Kapasitesini bilerek ve haddini aşmadan oynayan takım. Tabi burası son durak ama helal olsun adamlara.
ölüler grubunu, oynanan ilk maçlara göre grubun en ölü takımı olan çek cumhuriyetinin arkasından ikinci tamamlayan takım. kazandıkları başarının bal ile alakası olmadığını düşünüyorum. sırf şansla avrupa kupasını kazanamaz hiç kimse. oynadıkları futbolu hiç de beğenmiyorum, hiç de desteklemiyorum. uykuya dalmadan, ya da kanalı değiştirmeden izleyebildiğim tek maçları, zamanında türkiyenin 4-1 kazandığı türkiye-yunanistan maçıdır. çok sıkıcı geliyor oyun anlayışları. ama belli bir stratejiye göre oynadıkları için bir şey de diyemiyorum. yunanlıların bu oyununu beğenen ve takip eden de önemli bir kitle var. yani ne bileyim, mesela lucescu dönemini hatırlıyorum. adını telaffuz etmekte zorlandığımız üçüncü sınıf topçularla şampiyonlar liginde çeyrek finalin ucundan döndüğümüz dönemleri hatırlıyorum. o zaman oynadığımız futbol yunanistanın bu oyunundan çok daha zevkli sayılırdı ama o bile bize sıkıcı geldiği için lucescu gönderilmişti. yani demek istediğim o ki bizim türk seyircisi bu tarz futbolu hiç sevmiyor ve o yüzden de, ben dahil pek çok insan yunanistanın bir an önce turnuvadan elenmesini bekliyor. yadırgamamak lazım, kıskançlıkla alakası yok. biz böyle futbol seyretmek istemiyoruz hepsi bu.
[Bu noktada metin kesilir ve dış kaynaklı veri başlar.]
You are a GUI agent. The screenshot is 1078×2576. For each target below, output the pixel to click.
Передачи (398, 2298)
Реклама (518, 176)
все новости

güçlü rakiplere karşı geriye çekilerek oynayan takım. hatta bazen o kadar geri çekiliyorlar ki oyuncuların kale arkasındaki tribünlere çıkmalarından korkuyorum.
ne bok yemeye buralara geldiğini merak ettiğim takım. lan daha maç başlar başlamaz kendi sahana gömüldün bir atak hazırlığına bile girişmedin eyvallah da samaras ileride 1'e 1 kaldığında da yanına gelen yok. e ebenin amı o kadar riski de almayacaksan ne sikime bizi rusya-almanya maçını izlemekten alı koydun? amcık!
Bir süredir uykusuzluk çeken bana iyi gelmiştir. Lahm o golü atmayaydi iyiydi.
(bkz: allahını seven defansa gelsin)

(bkz: amenoo amenaa)

(bkz: yunanistan milli takımının allah ı bulması)
savunma
savunma
savunma.
gökhan ünal ve sami khedira'dan gol yemeyi başarbilmiş bir takım. düşünün artık hallerini.